Created the users in JIRA. We'll assume that a JIRA Administrator has already:
- Populated these users into client-specific groups (i.e. all users from 'Company A' are grouped into the 'Client A' group)
Granted these groups JIRA access by:
adding the groups to JIRA Users global permission for JIRA 6.4 and below
- adding the groups to a JIRA application at > Applications > Application access for JIRA 7.0 and above
- granting the groups access to your instance at > User management > Application access and clicking the View configuration button for JIRA Cloud users.
- Removed Internal Project access to client-specific users by removing the users from the default JIRA Users global permission. (i.e. removing them from the jira-users group)
ProTip: a group external-users can be created to group all Client users so adding external-users to JIRA Users global permission will grant them access to JIRA and enable more configuration benefits.
- Clients: External users that can't see private Project or other Clients information (groups: ClientA, ClientB, etc)
- External Users: Group of clients that can't see private projects (external-users group)
- Internal Users: company members that have access to private company content and some or all Client projects (jira-users group)
You will then be able to set up these 4 roles:
- Internaluser that doesn't see clients projects (group:jira-users)
- Internaluser that works on Clients A and B only (groups:jira-users, ClientA, ClientB)
- Internaluser that Administers every Client project (groups:jira-users, Administrator)
- Externaluser that belongs to ClientA (groups: external-users, ClientA)
Access and Privacy configuration notes:
- Set JIRA Users Global Permission to jira-users and external-users only to control groups that have access.
- Add External User to external-users and a ClientX groups only to restrict private content.
Create a project role for Client groups.
Creating a project role that maps to your client groups will allow you to reuse your permission scheme across projects where the Client group will differ project to project.

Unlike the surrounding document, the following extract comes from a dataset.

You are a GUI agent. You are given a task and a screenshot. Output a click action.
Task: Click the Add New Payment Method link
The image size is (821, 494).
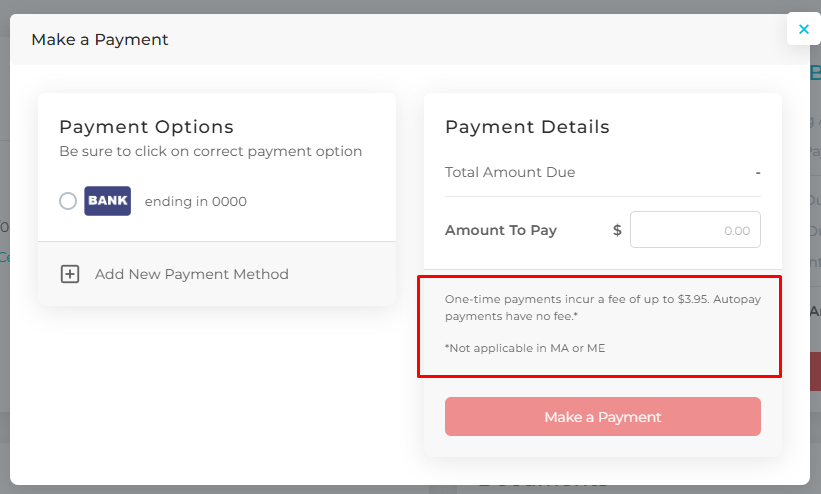(191, 274)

Project Roles makes it easier to manage your users rather than using groups all the time. Since group membership is global, whereas project role membership is project-specific, project admins will effectively be able to change the members of project role, even without the global JIRA Administrator permission.
Choose the cog iconat top right of the screen, then choose System, then select Project roles to open the 'Project Role Browser' page.

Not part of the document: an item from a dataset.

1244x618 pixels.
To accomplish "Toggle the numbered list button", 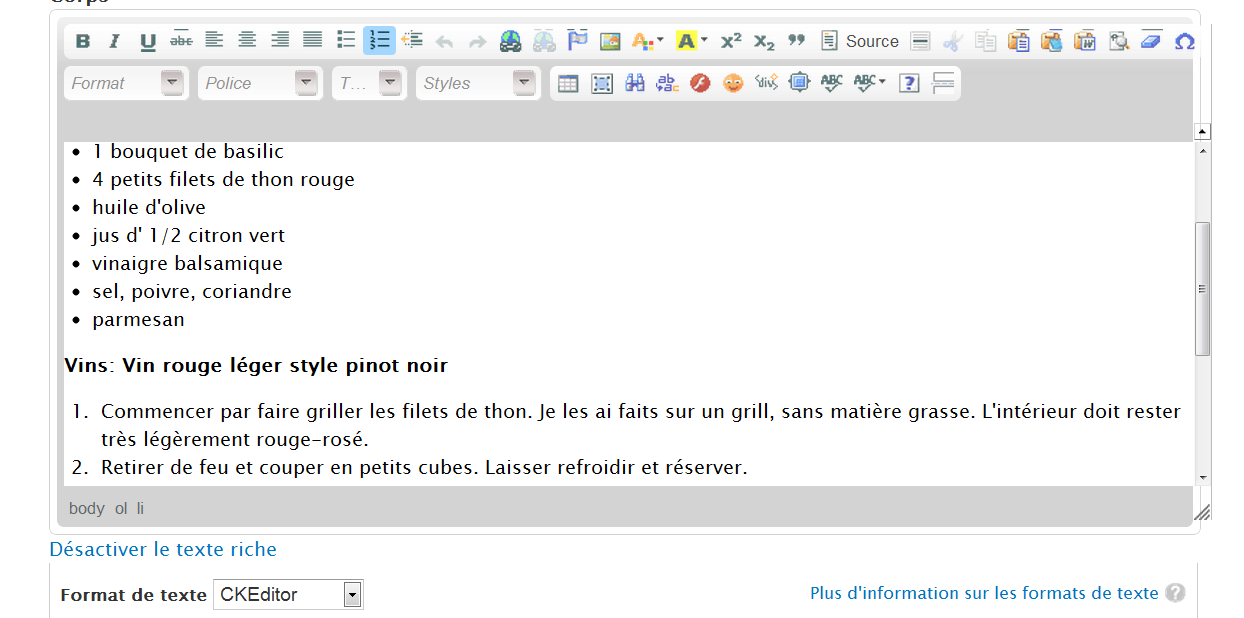I will tap(379, 41).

Keyboard shortcut: 'g' + 'g' + start typing 'roles'
- Create a project role called 'Client', which will represent read-only client groups in a project.
Create a new permission scheme.
- Choose the cog icon at top right of the screen, then choose Issues. Select Permission Schemes to open the 'Permission Schemes' page.
Since this will only require one change to the default scheme, we can simply copy the default permission scheme. Select Copy in the row of "Default Permission Scheme."
Rename the newly created (copied) permission scheme by selecting Edit in "Copy of Default Permission Scheme" row. Something identifiable such as 'Client Facing Permission Scheme' will do.
From the newly created scheme, remove all Application access (Any logged in user) entries and replace it with a Project role, for example Project role (Users), or a groupto "hide" all remaining projects, the Application access (Any logged in user) entry must also be removed from the Browse Projects permissions, in all used permission schemes
Configure read-only permissions in the scheme.
- On the Permissions Scheme page, select Permissions in the 'Client Facing Permission Scheme' row.
- Select Add (Cloud Users click Edit ) in the Browse Projects permission row, click Project Role and select the 'Client' project role from the dropdown. Click Add/Grant to apply.
- Add additional internal groups to the Browse Projects permission to ensure that internal users can also view the project.
- By default, all JIRA users can access ('Browse') the project. Remove the 'jira-users' group from the 'Browse Projects' permission, leaving only your internal groups and the Client role.
Add the client group to the project role.
- Choose the cog icon at top right of the screen, then choose Projects.
- Select the appropriate project from the Project List.
- In the Roles section, select View Project Roles. (Cloud Users select People)
- In the Clients row, select Add Group by hovering over the Groups column. (Cloud Users click Add people)
- Add the Client Group(s) who will be accessing the project.
Apply your permission scheme to an individual project.
- Go to the Permissions section of the project Administration screen.
- Click the Actions dropdown in the upper-right hand corner. Select Use a Different Scheme.
- Select the 'Client Facing Permission Scheme'. Click Associate.